The second category consists of ‘argumentation on the basis of rules’. A normative claim is defended in this type. Argumentation on the basis of valuation rules is an example of this category. It concerns evaluative judgements, in which the claim is an evaluative utterance about situations, people, objects or ideas, and in which the properties presented lead to the evaluative utterance. Argumentation on the basis of rules of conduct is an example of this category as well. The rules state when a certain kind of behaviour, or a certain action, is called for. In this type of argumentation, a certain situation is presented as justifying some action, some kind of behaviour, or some measure. This normative type of argumentation aims at the acceptation of the desirability of an action or a measure.
The third category is labeled ‘pragmatic argumentation’. This type argues for the desirability of an action or a measure, on the grounds of the desirability and probability of its consequences. Examples of this type of argumentation are: argumentation on the basis of advantage and argumentation on the basis of disadvantage.
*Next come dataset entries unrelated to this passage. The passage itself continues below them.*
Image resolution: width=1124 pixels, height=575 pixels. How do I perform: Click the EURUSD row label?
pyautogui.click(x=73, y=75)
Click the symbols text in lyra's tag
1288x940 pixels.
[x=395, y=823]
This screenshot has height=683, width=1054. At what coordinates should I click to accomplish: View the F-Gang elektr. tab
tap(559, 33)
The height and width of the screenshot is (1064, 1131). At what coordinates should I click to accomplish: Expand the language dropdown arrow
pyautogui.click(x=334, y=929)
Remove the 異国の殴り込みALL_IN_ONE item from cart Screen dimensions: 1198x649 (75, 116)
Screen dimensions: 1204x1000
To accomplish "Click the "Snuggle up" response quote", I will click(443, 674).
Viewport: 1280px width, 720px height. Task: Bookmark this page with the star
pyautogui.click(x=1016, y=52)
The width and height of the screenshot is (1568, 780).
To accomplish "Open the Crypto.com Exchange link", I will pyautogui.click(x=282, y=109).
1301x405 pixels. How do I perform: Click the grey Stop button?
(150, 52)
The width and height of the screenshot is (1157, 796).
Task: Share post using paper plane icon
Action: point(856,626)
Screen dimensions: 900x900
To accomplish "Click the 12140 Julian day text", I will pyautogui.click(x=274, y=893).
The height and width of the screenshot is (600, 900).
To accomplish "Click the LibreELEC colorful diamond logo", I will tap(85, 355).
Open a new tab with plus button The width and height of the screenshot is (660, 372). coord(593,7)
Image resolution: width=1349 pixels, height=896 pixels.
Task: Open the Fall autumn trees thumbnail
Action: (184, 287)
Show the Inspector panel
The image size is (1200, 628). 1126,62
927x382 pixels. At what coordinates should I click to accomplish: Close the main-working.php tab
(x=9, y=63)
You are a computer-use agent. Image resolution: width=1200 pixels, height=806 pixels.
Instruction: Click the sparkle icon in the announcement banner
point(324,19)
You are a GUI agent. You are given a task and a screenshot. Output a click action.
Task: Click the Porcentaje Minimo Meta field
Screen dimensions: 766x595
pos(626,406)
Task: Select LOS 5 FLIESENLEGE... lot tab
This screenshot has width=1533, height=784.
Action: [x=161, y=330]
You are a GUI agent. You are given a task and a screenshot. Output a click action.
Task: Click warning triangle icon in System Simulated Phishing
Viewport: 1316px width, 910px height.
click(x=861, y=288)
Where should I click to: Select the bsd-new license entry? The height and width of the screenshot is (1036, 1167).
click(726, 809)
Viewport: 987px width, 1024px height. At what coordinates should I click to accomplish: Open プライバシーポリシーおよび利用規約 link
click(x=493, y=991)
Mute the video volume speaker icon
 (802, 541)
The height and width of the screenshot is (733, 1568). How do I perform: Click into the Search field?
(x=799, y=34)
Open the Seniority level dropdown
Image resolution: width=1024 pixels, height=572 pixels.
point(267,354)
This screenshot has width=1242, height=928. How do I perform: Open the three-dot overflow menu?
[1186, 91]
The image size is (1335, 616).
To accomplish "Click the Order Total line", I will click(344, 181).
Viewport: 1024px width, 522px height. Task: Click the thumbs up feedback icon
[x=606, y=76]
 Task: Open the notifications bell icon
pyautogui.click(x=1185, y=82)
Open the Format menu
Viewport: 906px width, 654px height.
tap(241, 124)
Two other subtypes of this type of argumentation, making use of (dis)advantages, are argumentation by weighing of alternatives and means/ends argumentation. In the latter type, a goal must be recognizable and the action proposed should be envisaged as leading to this goal.
Finally, Schellens and Verhoeven recognize three types of unbound argumentation: argumentation from authority, which argues for a claim by referring to an authority, that should be expert or qualified with respect to the present issue; argumentation by means of examples, which argues a claim by pointing to one or more examples which should be illustrative for the claim; argumentation by analogy, in which a claim is defended by pointing at a comparable case, that also warrants the conclusion. The types of unbound argumentation may defend both the desirability and the probability of a claim.
Schellens and Verhoeven (1994) and Schellens and de Jong (2000) provide a method of evaluating argumentations with respect to their content. The method consists in answering a set of evaluation questions. For each (sub)type of argumentation, a set of evaluation questions is defined, questioning the correctness of the data and questioning the sensibility of the relation between the data and the claim. Moreover, there is a set of type-specific questions, questioning certain characteristics of the argumentation type. For example, for argumentation from authority, we have questions regarding the actual statements of the authority, and his factual expertise in the matter. For argumentation by means of examples, we have questions regarding the typicality of the examples for the situation described in the current argumentation, and whether counter-examples rejecting the conclusion are available, etc. etc. Furtheron in the paper, I will return to examples of argumentation types and evaluation questions.
2.3 Procedure
In the first place, 17 texts were analysed in terms of the occurrence of different types of argumentation. An individual text could contain several types of argumentations, or several instantiations of one type of argumentation.
This method of assembling data differs from the method used by Schellens and de Jong (2000). They counted the occurrences of types of argumentation in all texts, without paying attention to the amount of occurrences of a certain type of argumentation in an individual text. The reason for their approach lies in the difficulty to decide whether an occurrence is part of one (complex) argument, or constitutes two separate arguments.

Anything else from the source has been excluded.